US Soccer fans, in Phoenix. (Photo by Dennis Tarwood)
Auntie Sam and raucous fans of US Soccer await you at your local soccer bar during this World Cup.
In retrospect, it had to be a good sign for the U.S. Soccer team when Auntie Sam greeted me at the door and offered me a drink.
Sam, the early bartender at Rosie McCaffrey's in Phoenix, was clad in an old U.S. Soccer jersey and a welcoming smile, both of which were welcome at 7 a.m. on a Saturday. A couple other gentlemen were soon joined by a few young couples, all in search of a carbohydrate-rich breakfast and a beer.
In scattered enclaves like this around the Valley, ex-pats and Anglophiles gather far too early in the morning on any given weekend to catch an English Premier League match and down a beverage or two well before noon. However, that league's season is over; instead, we gathered far too early for an 11:30 a.m. start to the U.S./England tilt that would formally kick off the World Cup for Americans.
(Also, that egg-and-potatoes breakfast and a hard cider didn't hurt, as incentives went.)

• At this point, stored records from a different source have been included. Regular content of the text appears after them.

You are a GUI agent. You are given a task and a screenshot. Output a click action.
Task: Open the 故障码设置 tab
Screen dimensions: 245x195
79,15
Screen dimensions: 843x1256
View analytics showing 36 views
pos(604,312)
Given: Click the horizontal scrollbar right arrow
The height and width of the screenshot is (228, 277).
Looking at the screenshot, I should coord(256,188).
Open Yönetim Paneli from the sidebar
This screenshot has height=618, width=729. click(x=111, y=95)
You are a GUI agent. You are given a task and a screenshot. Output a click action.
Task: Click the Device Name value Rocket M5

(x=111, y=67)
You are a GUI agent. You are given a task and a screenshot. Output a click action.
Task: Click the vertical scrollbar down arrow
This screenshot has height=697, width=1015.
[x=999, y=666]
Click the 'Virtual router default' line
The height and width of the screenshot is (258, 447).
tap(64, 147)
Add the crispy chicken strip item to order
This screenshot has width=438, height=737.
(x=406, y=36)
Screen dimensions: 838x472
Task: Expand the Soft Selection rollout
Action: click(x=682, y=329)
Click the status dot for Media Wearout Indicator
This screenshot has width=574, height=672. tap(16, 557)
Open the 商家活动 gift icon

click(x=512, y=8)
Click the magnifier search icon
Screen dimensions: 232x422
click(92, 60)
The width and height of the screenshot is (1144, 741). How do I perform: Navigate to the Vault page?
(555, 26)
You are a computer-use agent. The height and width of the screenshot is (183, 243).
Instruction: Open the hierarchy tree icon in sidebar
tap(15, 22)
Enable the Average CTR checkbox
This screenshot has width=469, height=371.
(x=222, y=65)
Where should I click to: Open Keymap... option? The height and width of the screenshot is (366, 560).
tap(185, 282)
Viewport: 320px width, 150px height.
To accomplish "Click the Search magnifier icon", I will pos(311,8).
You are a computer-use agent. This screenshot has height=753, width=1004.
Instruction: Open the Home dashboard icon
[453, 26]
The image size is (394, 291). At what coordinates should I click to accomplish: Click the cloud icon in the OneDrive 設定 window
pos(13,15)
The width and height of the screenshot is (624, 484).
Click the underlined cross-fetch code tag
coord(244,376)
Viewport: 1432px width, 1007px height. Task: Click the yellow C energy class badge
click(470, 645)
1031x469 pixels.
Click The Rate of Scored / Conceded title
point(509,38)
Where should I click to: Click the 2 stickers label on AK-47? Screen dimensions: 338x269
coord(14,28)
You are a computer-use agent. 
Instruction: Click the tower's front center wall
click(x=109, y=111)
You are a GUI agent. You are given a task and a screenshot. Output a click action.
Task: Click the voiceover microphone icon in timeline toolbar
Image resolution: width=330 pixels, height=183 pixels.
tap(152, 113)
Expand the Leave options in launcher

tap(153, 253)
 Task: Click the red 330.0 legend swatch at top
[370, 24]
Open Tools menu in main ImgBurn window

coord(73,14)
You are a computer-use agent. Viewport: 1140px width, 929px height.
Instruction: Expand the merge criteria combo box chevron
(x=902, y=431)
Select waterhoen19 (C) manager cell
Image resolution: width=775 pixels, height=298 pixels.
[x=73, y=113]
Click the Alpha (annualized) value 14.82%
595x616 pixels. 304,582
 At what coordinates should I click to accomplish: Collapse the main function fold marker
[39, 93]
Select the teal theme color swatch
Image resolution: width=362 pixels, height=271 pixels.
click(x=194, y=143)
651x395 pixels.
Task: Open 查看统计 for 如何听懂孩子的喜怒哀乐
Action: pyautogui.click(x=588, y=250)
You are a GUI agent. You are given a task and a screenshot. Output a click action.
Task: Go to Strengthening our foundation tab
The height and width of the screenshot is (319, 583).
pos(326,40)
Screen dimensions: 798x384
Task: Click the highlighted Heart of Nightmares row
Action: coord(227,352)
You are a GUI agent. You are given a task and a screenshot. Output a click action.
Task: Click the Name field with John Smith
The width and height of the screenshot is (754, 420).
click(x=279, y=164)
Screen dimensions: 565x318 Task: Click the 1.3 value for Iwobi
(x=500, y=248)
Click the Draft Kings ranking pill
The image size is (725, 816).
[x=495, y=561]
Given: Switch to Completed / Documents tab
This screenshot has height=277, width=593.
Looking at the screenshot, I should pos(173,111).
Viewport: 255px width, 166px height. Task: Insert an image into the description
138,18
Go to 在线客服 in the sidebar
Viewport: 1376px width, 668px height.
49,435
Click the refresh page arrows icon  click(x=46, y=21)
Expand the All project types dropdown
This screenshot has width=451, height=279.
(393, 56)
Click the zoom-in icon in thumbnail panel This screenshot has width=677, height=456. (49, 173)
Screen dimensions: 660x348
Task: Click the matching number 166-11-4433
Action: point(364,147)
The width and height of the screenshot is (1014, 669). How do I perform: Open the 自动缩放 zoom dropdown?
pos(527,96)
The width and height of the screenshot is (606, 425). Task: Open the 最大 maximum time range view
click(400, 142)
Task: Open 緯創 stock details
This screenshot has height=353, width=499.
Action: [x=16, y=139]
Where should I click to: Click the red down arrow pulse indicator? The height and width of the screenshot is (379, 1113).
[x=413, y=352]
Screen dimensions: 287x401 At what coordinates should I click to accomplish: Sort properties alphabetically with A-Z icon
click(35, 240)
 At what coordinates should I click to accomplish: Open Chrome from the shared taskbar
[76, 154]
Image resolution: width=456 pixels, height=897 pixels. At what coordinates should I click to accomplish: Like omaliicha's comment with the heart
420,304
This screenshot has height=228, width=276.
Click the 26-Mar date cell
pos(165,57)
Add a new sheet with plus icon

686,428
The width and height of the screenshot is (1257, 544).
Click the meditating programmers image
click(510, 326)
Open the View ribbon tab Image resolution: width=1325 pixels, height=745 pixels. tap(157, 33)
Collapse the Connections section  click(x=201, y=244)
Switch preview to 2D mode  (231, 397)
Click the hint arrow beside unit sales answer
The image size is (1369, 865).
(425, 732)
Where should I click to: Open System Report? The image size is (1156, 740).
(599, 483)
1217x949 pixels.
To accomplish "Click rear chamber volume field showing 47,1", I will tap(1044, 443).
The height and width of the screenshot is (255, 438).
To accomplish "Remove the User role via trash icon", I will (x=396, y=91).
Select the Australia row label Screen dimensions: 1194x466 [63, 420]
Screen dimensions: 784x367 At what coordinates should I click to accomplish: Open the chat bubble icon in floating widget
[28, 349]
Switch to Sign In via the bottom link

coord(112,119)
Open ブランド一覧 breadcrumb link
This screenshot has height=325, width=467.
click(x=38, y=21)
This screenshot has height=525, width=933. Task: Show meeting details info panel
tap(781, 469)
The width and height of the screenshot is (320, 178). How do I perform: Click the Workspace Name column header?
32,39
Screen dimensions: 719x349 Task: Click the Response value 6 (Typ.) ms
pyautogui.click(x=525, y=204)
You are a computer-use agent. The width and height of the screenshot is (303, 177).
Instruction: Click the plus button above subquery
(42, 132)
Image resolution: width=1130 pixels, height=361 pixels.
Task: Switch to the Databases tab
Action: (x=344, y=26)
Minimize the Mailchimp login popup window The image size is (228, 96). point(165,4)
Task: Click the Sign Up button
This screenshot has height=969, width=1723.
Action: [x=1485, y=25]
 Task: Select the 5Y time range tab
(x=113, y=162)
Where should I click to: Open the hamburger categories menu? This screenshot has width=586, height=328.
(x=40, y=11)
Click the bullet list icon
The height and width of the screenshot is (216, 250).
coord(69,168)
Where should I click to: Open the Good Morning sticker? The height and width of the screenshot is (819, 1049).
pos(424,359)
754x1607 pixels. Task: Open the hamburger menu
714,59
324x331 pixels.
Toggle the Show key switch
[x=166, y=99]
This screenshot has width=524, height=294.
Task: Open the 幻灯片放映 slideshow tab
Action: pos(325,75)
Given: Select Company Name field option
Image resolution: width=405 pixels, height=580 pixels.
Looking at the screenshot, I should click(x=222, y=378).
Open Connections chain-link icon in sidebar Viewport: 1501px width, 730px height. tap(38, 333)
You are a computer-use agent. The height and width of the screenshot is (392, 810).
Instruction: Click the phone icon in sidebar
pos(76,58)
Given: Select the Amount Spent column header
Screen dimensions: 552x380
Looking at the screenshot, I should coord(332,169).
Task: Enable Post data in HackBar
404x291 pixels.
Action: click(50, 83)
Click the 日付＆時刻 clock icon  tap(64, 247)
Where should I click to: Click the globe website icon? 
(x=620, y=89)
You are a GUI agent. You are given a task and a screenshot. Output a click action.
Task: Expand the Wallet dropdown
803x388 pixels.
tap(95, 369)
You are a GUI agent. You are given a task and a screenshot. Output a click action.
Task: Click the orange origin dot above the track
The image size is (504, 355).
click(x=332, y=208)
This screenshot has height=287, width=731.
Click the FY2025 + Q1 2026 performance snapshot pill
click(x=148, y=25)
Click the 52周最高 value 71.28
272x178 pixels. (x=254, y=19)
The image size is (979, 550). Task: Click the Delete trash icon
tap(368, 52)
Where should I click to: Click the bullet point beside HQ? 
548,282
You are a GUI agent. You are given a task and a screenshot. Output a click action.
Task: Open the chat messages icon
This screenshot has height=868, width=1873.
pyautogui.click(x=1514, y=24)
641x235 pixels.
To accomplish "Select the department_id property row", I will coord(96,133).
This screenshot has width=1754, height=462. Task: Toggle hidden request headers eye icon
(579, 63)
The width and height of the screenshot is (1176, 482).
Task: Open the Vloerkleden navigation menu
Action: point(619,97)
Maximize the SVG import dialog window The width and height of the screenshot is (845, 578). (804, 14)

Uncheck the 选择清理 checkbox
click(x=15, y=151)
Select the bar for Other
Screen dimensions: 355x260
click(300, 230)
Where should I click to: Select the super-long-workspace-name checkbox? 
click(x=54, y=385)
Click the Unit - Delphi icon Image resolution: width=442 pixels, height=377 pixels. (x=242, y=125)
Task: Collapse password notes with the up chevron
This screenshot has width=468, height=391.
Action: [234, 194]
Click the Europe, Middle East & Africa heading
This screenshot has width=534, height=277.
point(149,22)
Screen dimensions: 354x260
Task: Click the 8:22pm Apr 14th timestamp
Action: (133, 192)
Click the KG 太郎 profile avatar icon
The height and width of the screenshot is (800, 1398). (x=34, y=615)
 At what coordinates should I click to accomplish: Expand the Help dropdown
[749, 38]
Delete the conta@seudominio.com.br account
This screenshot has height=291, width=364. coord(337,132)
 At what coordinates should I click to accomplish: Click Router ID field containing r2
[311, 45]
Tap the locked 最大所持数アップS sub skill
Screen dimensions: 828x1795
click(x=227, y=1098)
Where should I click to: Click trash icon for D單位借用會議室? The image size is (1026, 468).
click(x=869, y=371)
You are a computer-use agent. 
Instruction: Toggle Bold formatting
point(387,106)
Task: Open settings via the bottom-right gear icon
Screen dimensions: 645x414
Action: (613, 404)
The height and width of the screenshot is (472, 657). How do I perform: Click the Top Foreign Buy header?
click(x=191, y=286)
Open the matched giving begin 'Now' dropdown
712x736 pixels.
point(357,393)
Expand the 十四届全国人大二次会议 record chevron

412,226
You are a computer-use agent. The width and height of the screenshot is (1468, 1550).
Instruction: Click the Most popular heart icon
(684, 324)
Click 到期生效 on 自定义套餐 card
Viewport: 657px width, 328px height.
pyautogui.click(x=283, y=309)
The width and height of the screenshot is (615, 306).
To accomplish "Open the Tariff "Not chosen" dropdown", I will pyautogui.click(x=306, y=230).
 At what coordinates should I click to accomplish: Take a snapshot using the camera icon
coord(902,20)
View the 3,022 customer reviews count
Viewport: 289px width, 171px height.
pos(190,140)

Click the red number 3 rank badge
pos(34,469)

Why so early, though? To get a seat, of course; you might have heard a sore word or two at this soccer-based intrusion into your friends' personal news cycles, but the number of people who enjoy rooting for soccer and country continues to grow in the United States, no doubt aided by ESPN's willingness to air the sport.
As Argentina and Nigeria played in the background in what amounted to an appetizer match, the crowd filtered in and claimed their spots. Clearly, some were along for the ride, getting their first experience with international footie. One man trying to explain where he was on his cell phone confused the fellows from South America with Australia, an easy mistake.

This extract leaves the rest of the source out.